• I’m having some problems removing my blog made with Word Press from search engines. I’ve added a meta tag to the index template like so:
    <META NAME="ROBOTS" CONTENT="NOINDEX, NOFOLLOW">
    right after the <head> tag. However, all search engines still find all of my archived pages (ex: index.php?m=20040724 for a post on July 24, 2004). When I view the source code for these pages, they all seem to have the meta tag on them, so I don’t understand why search engines are still crawling my site. I’ve also tried to use a robots.txt file, but forever reason that doesn’t seem to be working either. I tried using Google’s automatic removal system for the index.php file, but that seems to have only removed the index.php file and not all of my archives. What am I doing wrong? Also, once the meta tags are in place, how long should it be taking for search engines to stop crawling my site?
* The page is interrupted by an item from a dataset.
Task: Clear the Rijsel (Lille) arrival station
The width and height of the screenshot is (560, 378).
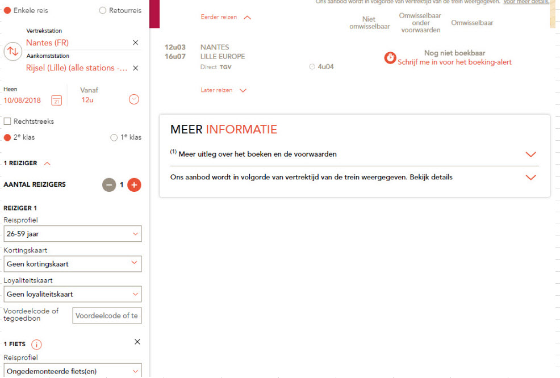Action: [x=135, y=68]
Thanks for the help.

Viewing 6 replies - 1 through 6 (of 6 total)
  • Have you tried a robots.txt ?
    Even so, many SE’s completely ignore any directives you want to give them and then the only route to take is through a comprehensive .htaccess file
    A VERY long thread (it actually spans 2 threads) on using .htaccess to ban SE’s is here : https://www.webmasterworld.com/forum92/413.htm
    It’s complex stuff …….

    And you can not undo indexing which has already taken place.

    Thread Starter cat

    (@cat)

    I have emailed my domain’s administrator to see what they say about the robots.txt file issue.
    Is there really no way to remove already indexed pages? My site is turning up on very random searches, and I’d prefer that all of my archives be removed if possible. I can’t manually go through and remove every page via the automatic removal system, and it seems like asking for index.php to be removed doesn’t remove things like index.php?m=20040724. If I get the robots.txt file to work, would that remove already indexed pages?
    Thanks for the help.

    indexed pages are already in the SE’s database and will be served to people looking.
    Google are fairly decent – just email them and ask that your url (or part thereof) is removed from their database. They have done this for me before.
    Other SE’s couldn’t care less in my experience ….

    inktomi actually gave me a karma point on my blog. inspite of the fact that the action file was completely banned from the robot.txt file.

    Thread Starter cat

    (@cat)

    I just came up with a plan I think will work but let me know if it won’t…
    If I just change the URL to my blog and so instead of putting it in a directory called /blog/ I put it in something like /myblog/ , and make sure that my template includes the proper META tags to disallow robots from visiting it, it _should_ get rid of all of the indexed pages in the search engine’s database after their next crawl, and not reindext the ones with the META tags… correct? I hope so, lol.